This morning I washed the sheets and put them back on the bed.
I washed, rinsed, and air-dried my hair brushes. What can I say? Is this some proto-spring cleaning of personal gear? Maybe so: Last night, I also darned my husband’s sock. I really don’t know how to darn, but I used my mother’s darning egg, so it gave me another opportunity to think of her.
I made granola. For this batch, I put in oatmeal, oat bran, flax seeds, pumpkin seeds, sesame seeds, sunflower seeds, sliced almonds, unsweetened coconut, raisins, dried apricots*, cinnamon, freshly grated nutmeg, three tablespoons of coconut oil, and three (plus) tablespoons of maple syrup. When everything that should be baked was baked and when all the ingredients were mixed together, I added some vanilla.
I cleaned out the shelf where some of the baking ingredients reside. Sometimes, I like to straighten shelves. I believe that doing so makes me think I have some control over the universe. In this case, I was also trying to round up stray flax seeds.
I watered the plants. This takes about one half hour of wandering around the house. (I mention the amount of time because I don’t think I will make it to the gym today but I want to get 10,000 steps on my pedometer). I don’t have an indoor watering can, which is okay, because I don’t like them much. I feel like I have more control when I use my big green plastic cup and the bit of old pink towel I use to mop up mistakes. Note: I am good with plants indoor and out. That started a long time ago when my mother and I planted a tiny garden of corn and radishes against the house in Detroit. In college, I rooted some pussy willows and my dad planted them down by the lake, where they prospered. Later, during Tom and my salad days, several of my indoor plants were given to me by my sister-in-law, Betsy. My friend Pat just gave me back a little bay tree that I had given her plus the scion of a clivia that I had given her years back. I like watering the plants.
After lunch, Tom and I drove to Ivy Nursery to pick up some spring flowers to take up north tomorrow to some people we love. Daffodils, because sometimes we all wander lonely as a cloud.

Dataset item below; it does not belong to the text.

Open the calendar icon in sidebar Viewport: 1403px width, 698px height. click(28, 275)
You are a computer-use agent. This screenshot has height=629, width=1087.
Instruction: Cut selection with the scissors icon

One thing I didn’t do today: I didn’t write Refugees, Part 2 (See, Refugees, Part1) as I should have done. I will soon, though. Spring is coming and my frozen heart will melt.
*I chopped the apricots with my trusty nine-inch Henckels French knife. I call it trusty because it has been my constant kitchen companion since my first summer at the North Rim in 1971. Our chef, Floyd Winder, required all the cooks and “pantry girls” (my designation in those unenlightened days) to buy their own knives. With my own knife at hand, I felt professional. The knife still works fine. However, when I searched this morning for the peace symbol I had etched in the handle, I couldn’t find it. I hope that is not a portent of the future. Update 4:15 P.M.: Tom and I both think we see the marks of the peace sign, but they are too faint for me to photograph.